Chef Vivian Howard of Chef & the Farmer—Kinston, NC
Carolina Gold Crusted Flounder, Sweet Corn, Sun Gold Sauce
Chef Bill Greene of Artisanal - Banner Elk, NC
Bergamot Encrusted Veal, Curry Squash Puree, Black Trumpet Mushrooms, and Chestnuts
Much like Howard, who was caught on video the Christmas before she ended up returning to Kinston declaring, “I will never live in Eastern Carolina again,” Chef Bill Greene got the hell out of Banner Elk (on the opposite side of the state) as soon he could, after high school. But sometimes life forces you to make tough choices that you could never anticipate. Regardless of what the fates allowed, these Carolina chefs are representative of a larger trend: chefs moving from urban centers back home to change their lives and careers and impact the rural communities they left behind.
“My husband and I were really burned out from the city,” says Howard, “but we were starting to see real promise for our careers—his as an artist and mine as a chef. My family sensed we were probably going to put down real roots in New York and didn’t want that to happen. They offered to partially back us, if we opened a restaurant in Eastern Carolina. It was kind of an offer we couldn’t refuse.”
Howard has become a major force in changing Kinston’s dead-end reputation. “This new, positive attention is a long-time coming. In the seven years [Chef & the Farmer] has been open, Kinston has become a well-known destination for food and drink in North Carolina. Being a leader in that effort makes my heart swell!” Howard has helped farmers transition from tobacco to whatever her menu and the Carolina seasons demand. “The ‘farmers market’ was full of lemons, oranges, and pineapples. We’ve changed that.”
Howard has also convinced other businesses to come join her in her effort to revitalize Kinston through food. The founders of Mother Earth Brewing set up shop in Kinston, and between their brewing facility and taproom, the company takes up a big chunk of the downtown.
“We’ve [also] just opened a new version of an old-school steamed oyster bar called the Boiler Room,” says Howard. “I’m still catching my breath from that experience, so no more restaurants for a while.”
Greene, whose pleasant drawl differs slightly from Howard’s, began his journey away from home by enrolling at the Culinary Institute of America. After graduating, he worked in Scottsdale and New York City at Le Cirque and Peacock Alley during Laurent Gras’s tenure. When his mother fell ill, Greene returned home, forever altering the career he intended for himself and the course of fine-dining in North Carolina. He looked after his mother for the last year of her life, and took-on a position at one of the region’s elite country clubs. During the off-season Greene sought work in Charlotte, and eventually he and his wife, Anita, scraped together the financing, and opened a restaurant in a strip mall in Banner Elk.

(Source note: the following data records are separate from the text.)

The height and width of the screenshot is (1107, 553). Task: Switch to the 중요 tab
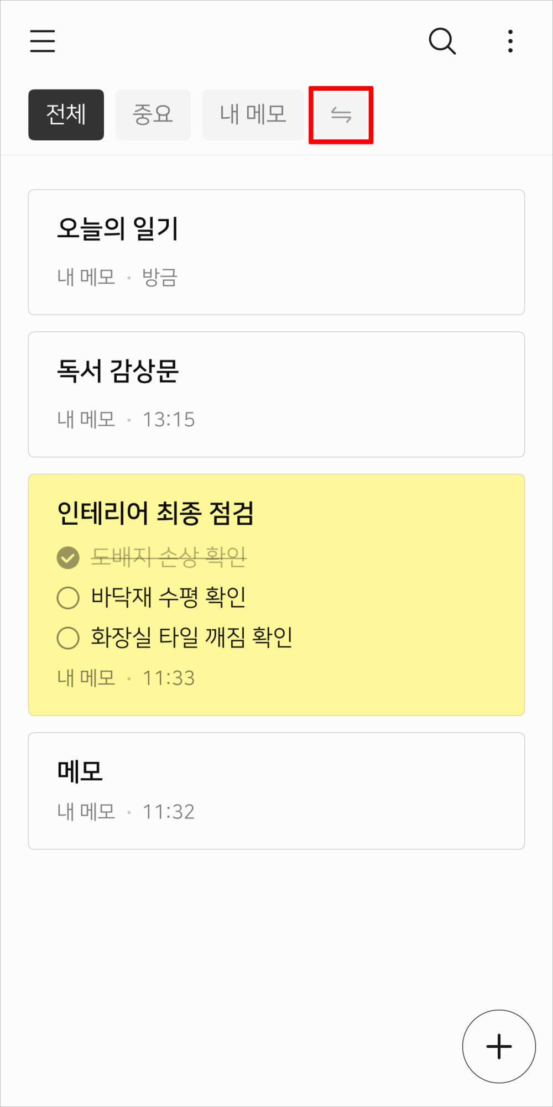coord(153,115)
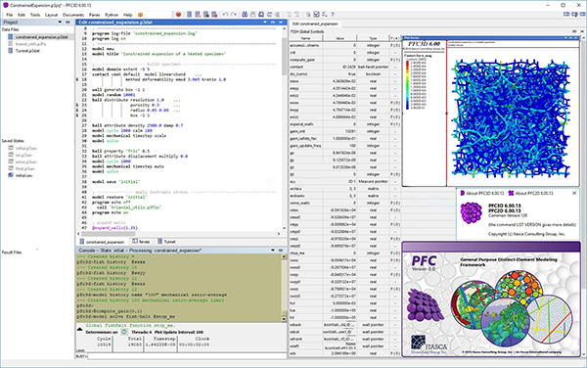Toggle the Edit pane float button
The image size is (587, 368).
273,23
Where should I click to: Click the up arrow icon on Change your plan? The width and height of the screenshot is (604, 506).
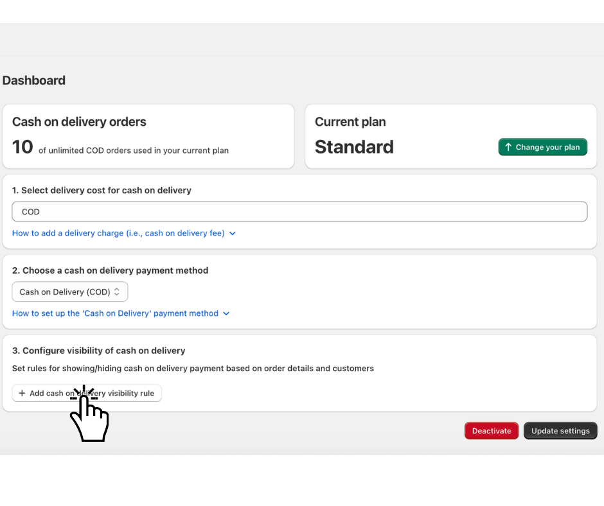(x=508, y=147)
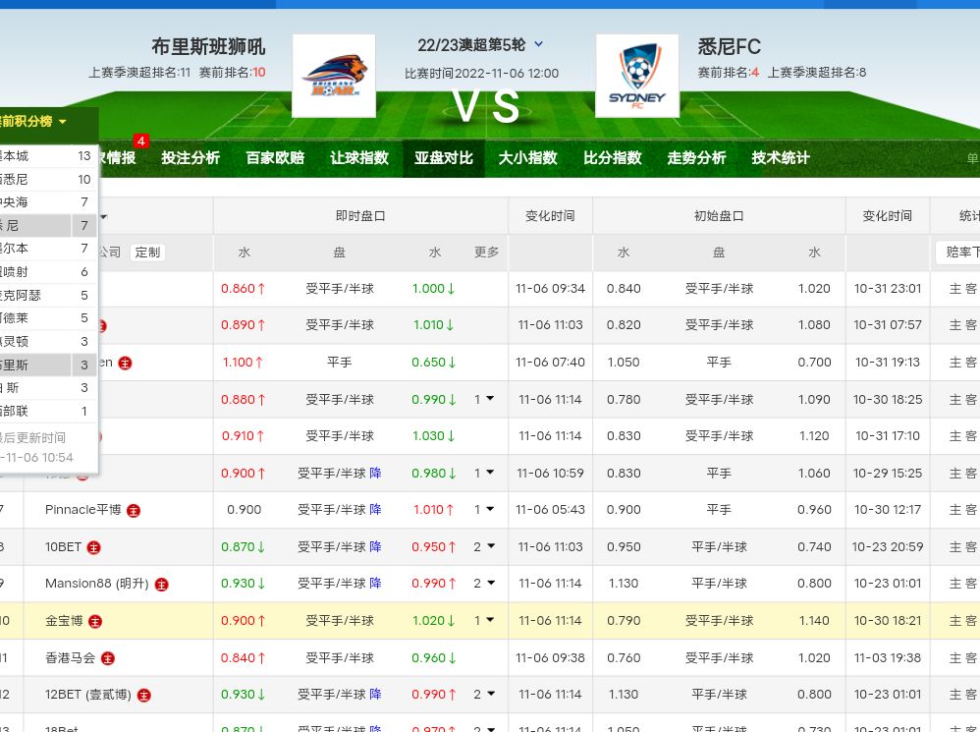Open the 布里斯班狮吼 team name link
This screenshot has height=732, width=980.
click(208, 46)
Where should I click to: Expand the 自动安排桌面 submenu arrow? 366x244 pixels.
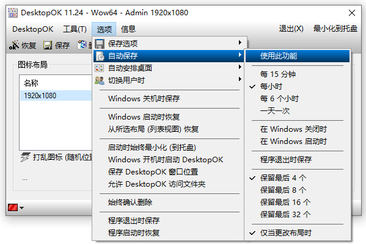point(240,67)
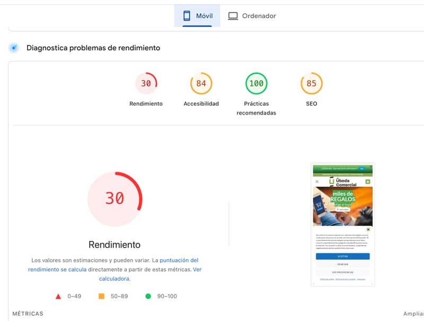
Task: Click the phone icon on the Móvil tab
Action: 187,15
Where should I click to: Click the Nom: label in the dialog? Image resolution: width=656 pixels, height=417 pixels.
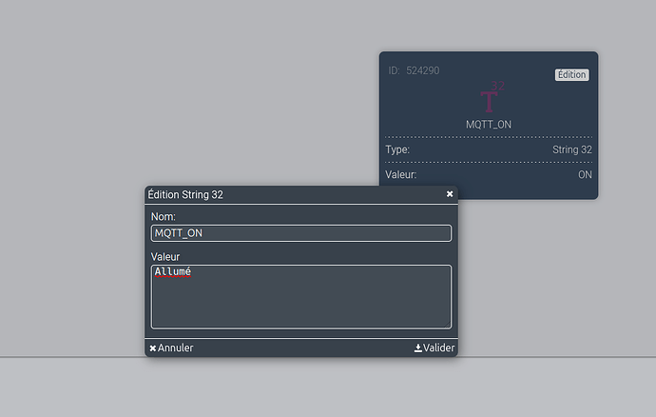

“Banner Elk is a sleepy, little mountain town. People are friendly. Coming back, I remembered my small town touch,” says Greene, “… and there are a lot of tourists.” Situated in the Smoky Mountains, near the border with Tennessee, the year round population of Banner Elk is about 1,200. During the May to October season the population swells to 35,000. One of Greene’s seasonal guests—Fortune-500 tycoon Wayne Huizenga—liked his touch in the kitchen so much that he agreed to back him, along with the Diamond Creek Golf Club, in the opening of Greene’s dream restaurant, Artisanal.
Greene’s guests have been known to swoop in on helicopters to get a seat in his dining room. But it’s not the spectacle of the clientele or the grand-cathedral meets horse-barn aesthetic of the dining room that excites Greene, it’s what’s on the plates. In the summer he and Anita field calls and visits from farmers boasting beautiful harvests of tomatoes, ramps, morels, and sunchokes. “People know us around here,” says Greene. “We love Banner Elk. We’re here for the long term; for the family, comfort, and community.”
Greene and Howard have both found that even though they’re using Carolina ingredients and cooking in a style that should resonate on some level with their fellow Carolinians, they still struggle with the balance between cutting-edge fine-dining and the approachable food their customers crave. Even small changes to traditional dishes can throw people for a loop. Howard’s own mother implored for a salad bar. But Howard ignored her and put her heart on the line. The once provocative “Pimp My Grits” section of the menu is now a local favorite. Kinstonians have even become accustomed to (heaven forbid) paying for sweet tea!
Both chefs also struggle to find qualified, interested folks to work in their restaurants. Says Howard, “We’re located in an extremely impoverished region of the country. There is no restaurant culture here, and finding people who buy in and understand the level of excellence we’re trying to achieve is very hard. We’ve recently begun a program where we offer recent culinary grads free room and board and a fair wage for a minimum of six months.”
“Staffing continues to be difficult,” says Howard “but it’s easier than it’s ever been. [I used to] hire just about anyone who walked through the door because we’ve historically been desperate. Now, I can be a little more selective. We used to drastically undervalue our food for fear people wouldn’t eat with us. At this point though, running full throttle, with a full time butcher, a three-person pastry team, a five person line and two prep cooks, we have to charge appropriately.”
Greene has found that local culinary schools can be a valuable resource. He’s eager to give credit to the team that’s he’s built for the success and esteem of his restaurant in the region.
A chef’s work entails long hours and hard work no matter where he or she cooks. The constant struggle to adapt to the tastes of your reclaimed home, while the inhabitants simultaneously adapt to you, seems to be the toughest personal battle. A little finesse and stick-to-itiveness go along way. So do friends, family, and some pimped out grits. “I don’t think people believed we were really going to stay and do everything we could to make it work. They were wrong,” says Howard. “I started translating my region’s food, telling the stories of my family through dishes. That’s when I felt like I was in the right place, doing the right thing, feeling like I was home.”